Collected data
◇ ◇ ◇ ◇ ◇ ◇ ◇

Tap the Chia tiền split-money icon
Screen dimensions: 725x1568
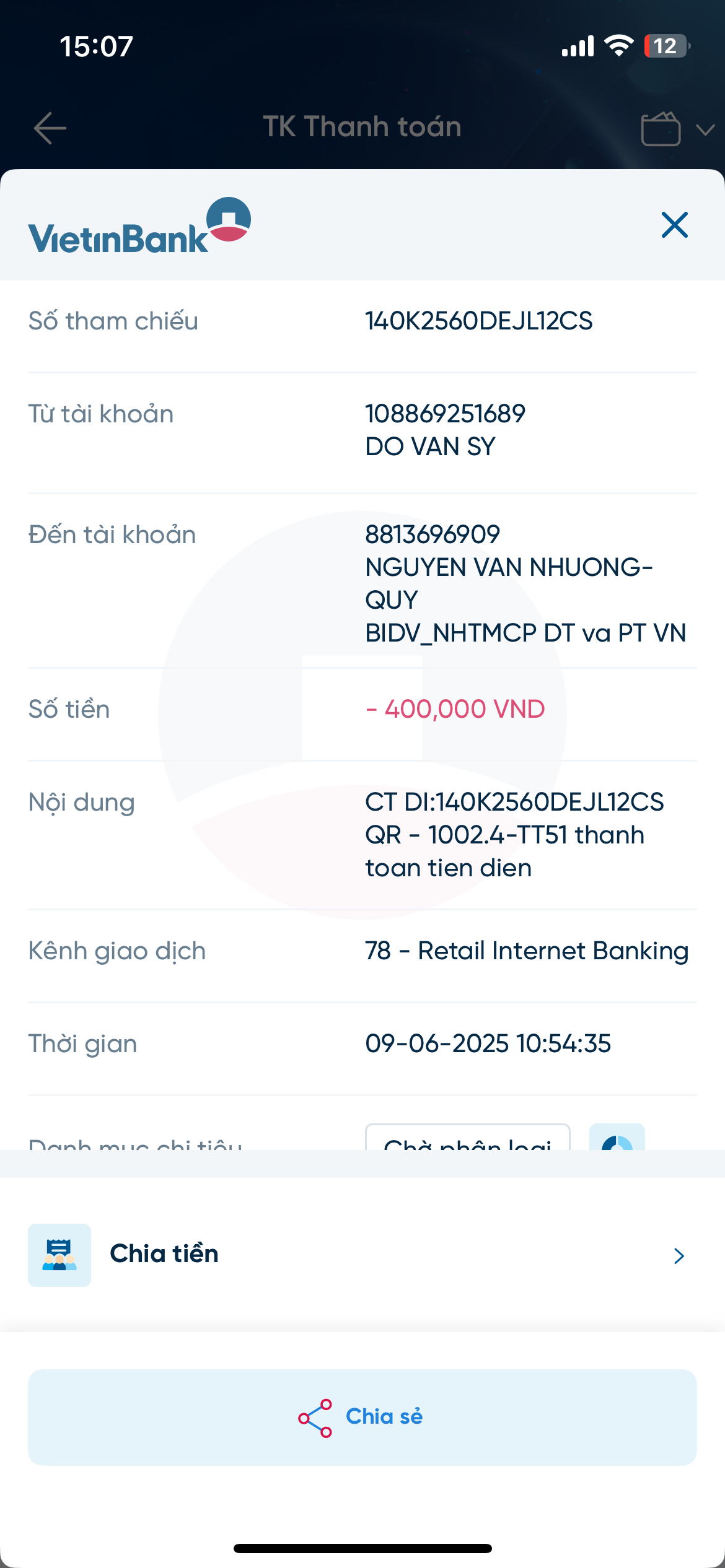(x=59, y=1255)
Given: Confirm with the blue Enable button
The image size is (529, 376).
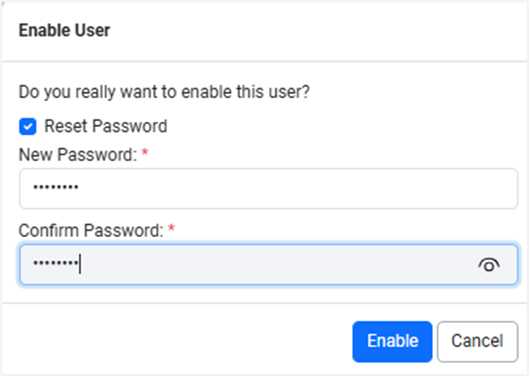Looking at the screenshot, I should 392,341.
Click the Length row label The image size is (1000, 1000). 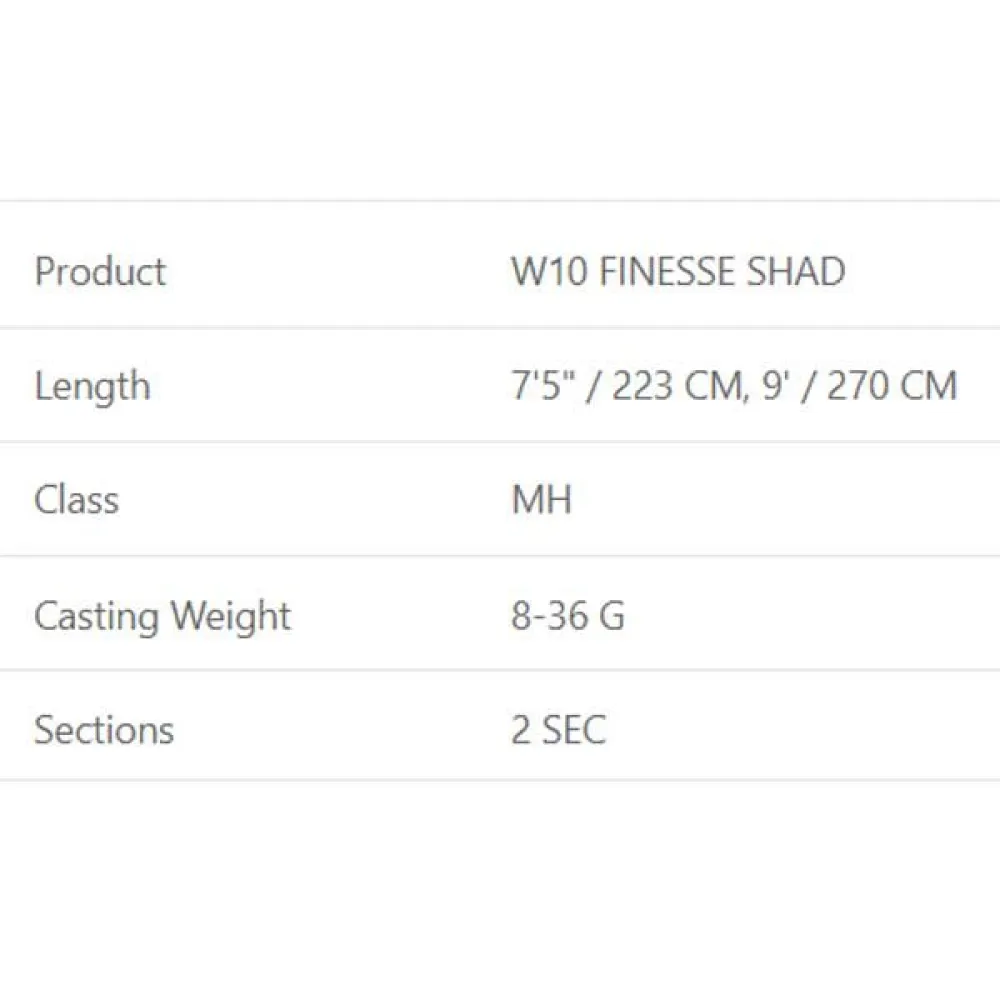92,386
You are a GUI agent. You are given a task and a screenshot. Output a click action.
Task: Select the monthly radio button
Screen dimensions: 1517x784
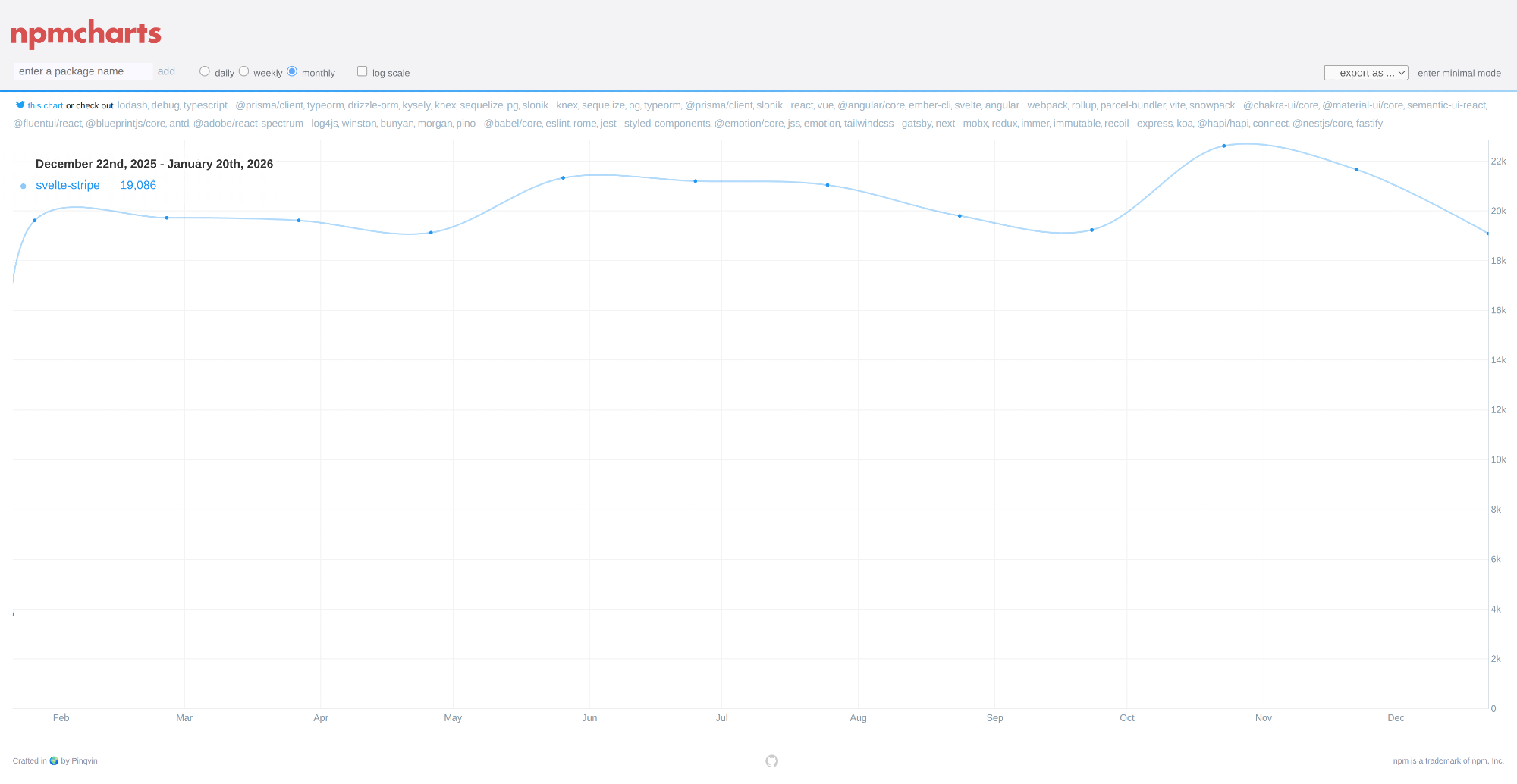point(292,71)
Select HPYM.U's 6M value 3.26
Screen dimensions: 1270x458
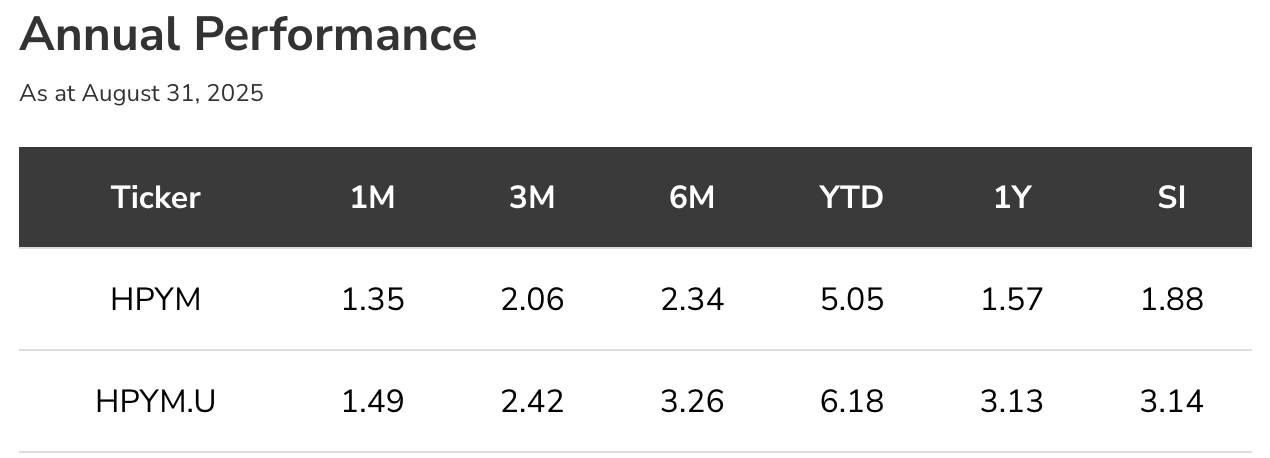[692, 401]
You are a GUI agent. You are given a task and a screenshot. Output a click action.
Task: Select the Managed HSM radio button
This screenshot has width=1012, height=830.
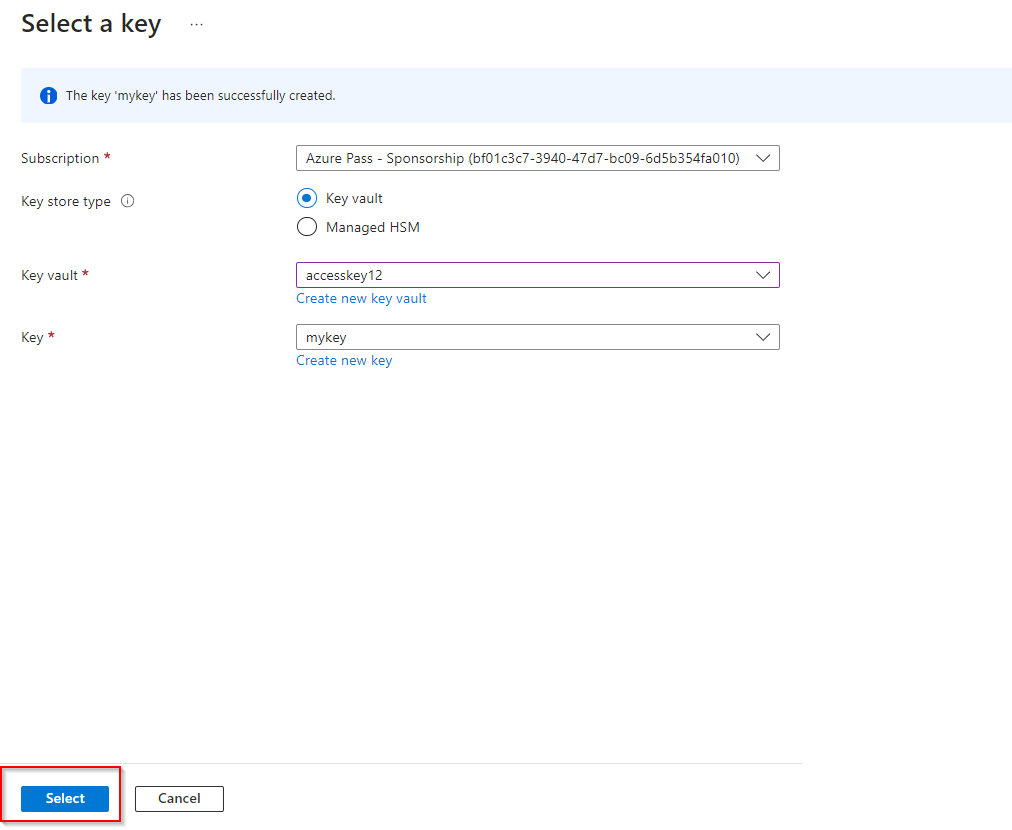[307, 227]
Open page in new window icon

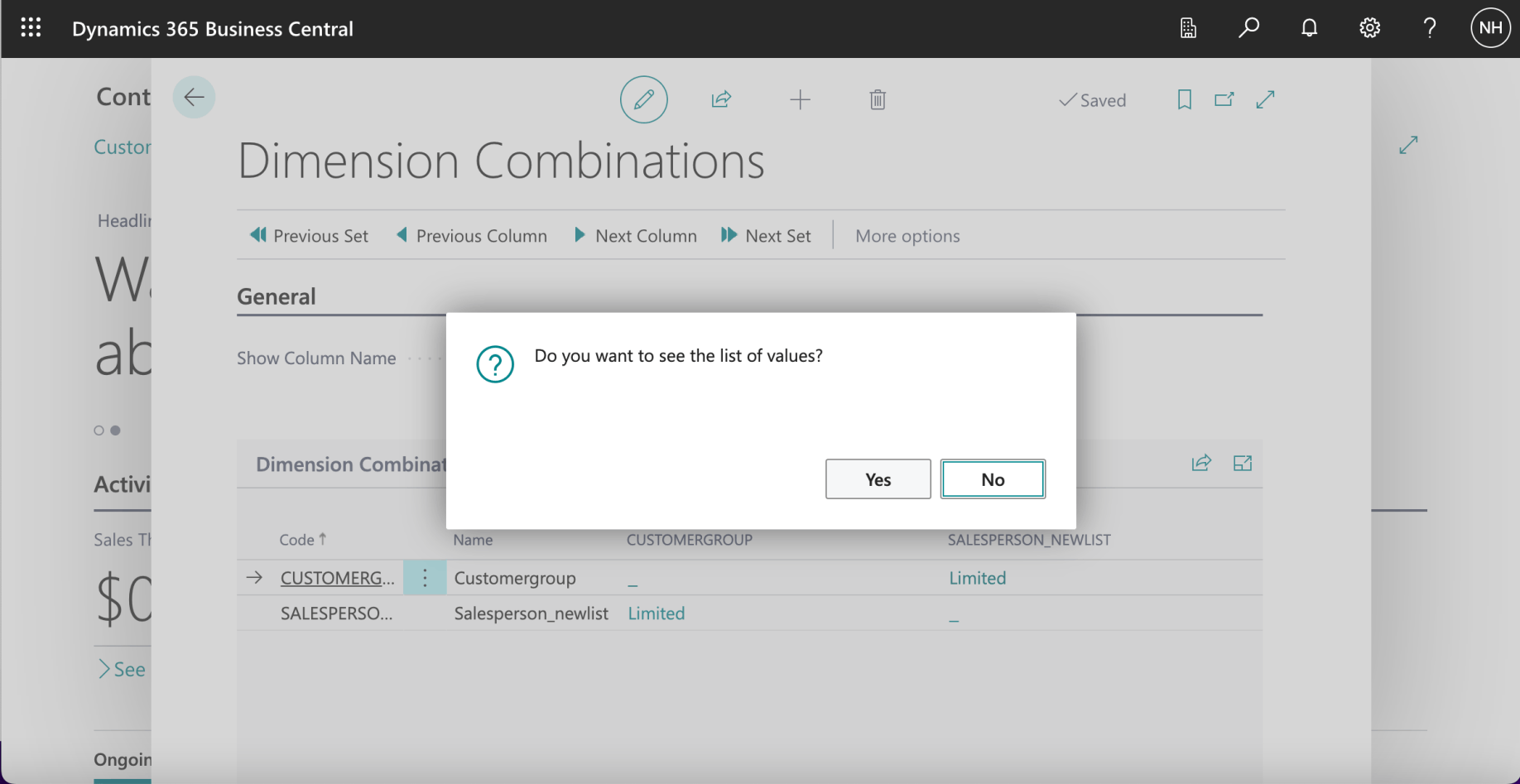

◇ ◇ ◇ ◇ ◇ ◇ ◇

EXERCISE
Using the records above, pull out each line where the word "Select" occurs.

RESULT
Task: Select the monthly radio button
Select HPYM.U's 6M value 3.26
Task: Select the Managed HSM radio button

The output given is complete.